• Description of the task:
Please answer these questions from the Jotul 118 forum thread:
(a) What kind of outside liner does the first post describe?
(b) What is the largest split size, in any direction, that webbie recommends for the stove?
(c) Which stove does AngusMac now have?

• Source excerpt:
··········
# 23 year old Jotul Model 118



## boots5050 (Nov 13, 2010)

Does anybody have a manual for this older model Jotul?? Also I am getting alot of creosote off of this stover-has anybody experienced this with this model, My stove has a 90 degree at the hook-up-goes up four feet and 90 degree to outsied liner (stainless triple wall). The stove is in my basement and I also burn pellets down there. Is the build-up due to a low pressure situation and the logs are not burning hot enough. Anyone with an older Jotul 118 please contact me. You can also reach me at my e-mail at boots5050@att.net


----------



## webbie (Nov 13, 2010)

If no one sent you the manual, you can purchase a PDF from here:
http://woodheatstoves.com/jotul-f-118-usa-user-manual-p-12525.html

My first thought is that your problem is the wood...are you 100% sure that it is very dry and split well enough? A stove like that should take splits no larger than about 6" in any direction, and probably smaller.

Also, are you familiar with the way that stove burns? Front to back - then rake the coals back to the front?
https://www.hearth.com/econtent/index.php/articles/tending_a_wood_fire

If you cannot get it going well with bone dry wood, that might signal a chimney problem. Can you make the 90 degrees els into 45's to make the slope more gentle? Is there furnace cement sealing all pipe joints?


----------



## AngusMac (Nov 13, 2010)

I had an old 118 and now have the new Black Bear.
··········
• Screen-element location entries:

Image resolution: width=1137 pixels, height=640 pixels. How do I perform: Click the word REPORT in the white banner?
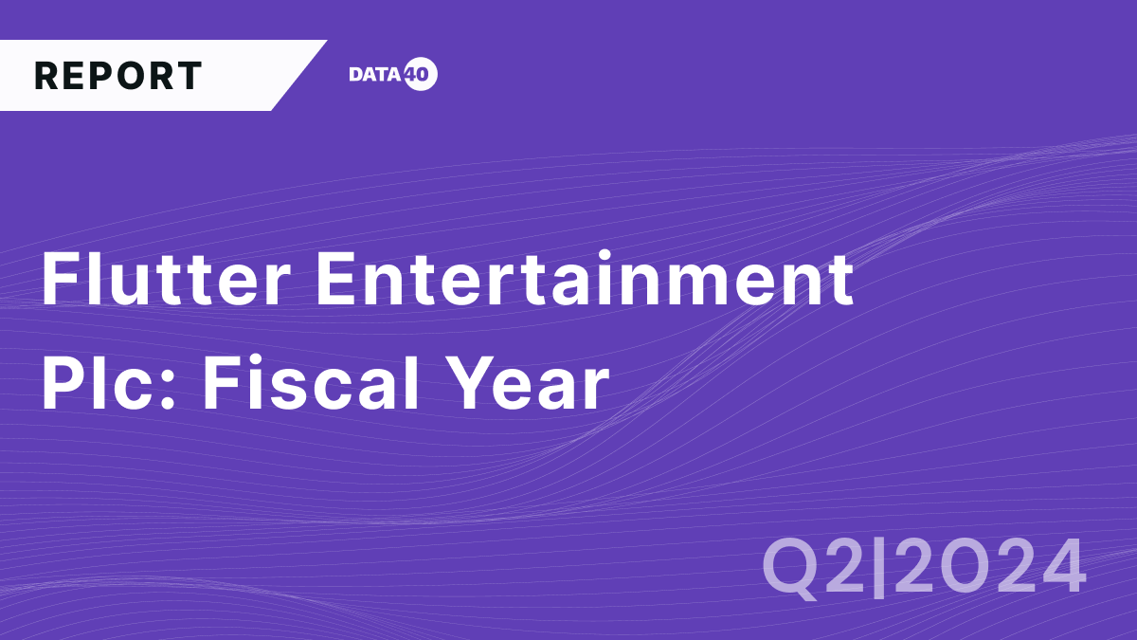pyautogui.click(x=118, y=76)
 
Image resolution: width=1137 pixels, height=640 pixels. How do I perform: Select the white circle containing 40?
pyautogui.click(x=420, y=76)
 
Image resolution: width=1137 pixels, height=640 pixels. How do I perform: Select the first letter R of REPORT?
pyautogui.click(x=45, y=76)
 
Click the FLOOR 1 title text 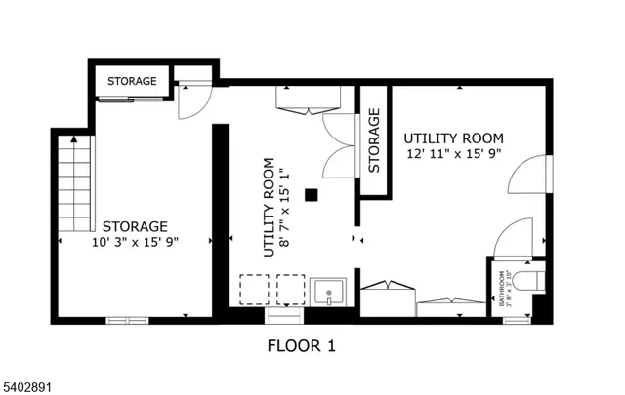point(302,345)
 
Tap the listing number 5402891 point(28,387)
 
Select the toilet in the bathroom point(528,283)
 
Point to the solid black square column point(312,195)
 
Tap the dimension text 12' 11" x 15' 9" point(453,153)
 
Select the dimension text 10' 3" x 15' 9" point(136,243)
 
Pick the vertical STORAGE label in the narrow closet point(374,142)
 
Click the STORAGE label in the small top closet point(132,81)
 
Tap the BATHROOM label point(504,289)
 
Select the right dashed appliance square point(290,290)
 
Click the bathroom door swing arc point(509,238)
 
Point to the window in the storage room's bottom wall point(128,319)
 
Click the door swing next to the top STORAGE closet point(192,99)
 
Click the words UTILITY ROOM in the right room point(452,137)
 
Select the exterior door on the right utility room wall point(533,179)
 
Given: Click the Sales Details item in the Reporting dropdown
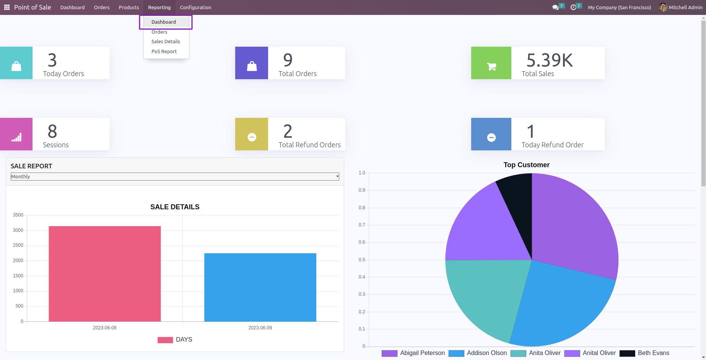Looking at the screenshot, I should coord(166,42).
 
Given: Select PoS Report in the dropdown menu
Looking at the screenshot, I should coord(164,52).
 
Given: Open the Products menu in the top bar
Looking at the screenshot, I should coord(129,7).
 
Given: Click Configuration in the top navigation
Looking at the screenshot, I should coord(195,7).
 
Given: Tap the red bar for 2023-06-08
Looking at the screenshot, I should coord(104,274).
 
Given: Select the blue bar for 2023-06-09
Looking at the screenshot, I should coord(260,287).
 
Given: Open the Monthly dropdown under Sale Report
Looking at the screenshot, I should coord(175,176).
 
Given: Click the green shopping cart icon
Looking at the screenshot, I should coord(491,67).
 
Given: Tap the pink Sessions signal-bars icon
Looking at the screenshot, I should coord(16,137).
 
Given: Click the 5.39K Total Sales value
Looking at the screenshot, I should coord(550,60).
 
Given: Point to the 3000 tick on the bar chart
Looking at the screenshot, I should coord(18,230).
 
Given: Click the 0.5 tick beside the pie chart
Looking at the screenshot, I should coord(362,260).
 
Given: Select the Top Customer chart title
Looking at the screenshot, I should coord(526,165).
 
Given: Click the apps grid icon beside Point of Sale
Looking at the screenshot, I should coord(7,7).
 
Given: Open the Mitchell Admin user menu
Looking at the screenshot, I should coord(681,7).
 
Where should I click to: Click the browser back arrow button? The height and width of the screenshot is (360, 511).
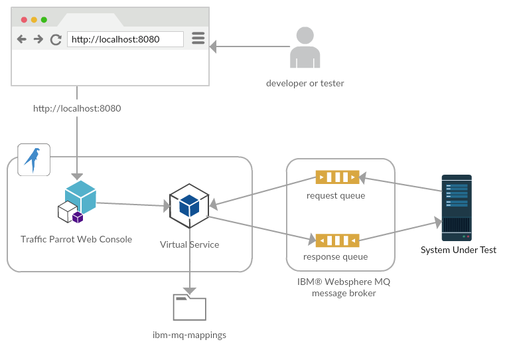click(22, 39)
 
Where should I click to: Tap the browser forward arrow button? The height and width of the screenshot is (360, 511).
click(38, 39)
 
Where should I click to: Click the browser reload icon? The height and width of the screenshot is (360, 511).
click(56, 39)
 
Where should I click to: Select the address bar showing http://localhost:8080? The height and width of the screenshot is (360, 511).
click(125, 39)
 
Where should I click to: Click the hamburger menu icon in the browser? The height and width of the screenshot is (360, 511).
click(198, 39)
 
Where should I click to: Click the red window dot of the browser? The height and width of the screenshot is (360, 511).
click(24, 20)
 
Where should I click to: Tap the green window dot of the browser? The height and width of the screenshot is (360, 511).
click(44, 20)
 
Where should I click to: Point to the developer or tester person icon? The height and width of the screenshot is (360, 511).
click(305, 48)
··········
• Solution to this exercise:
(a) Stainless triple wall.
(b) About 6".
(c) The new Black Bear.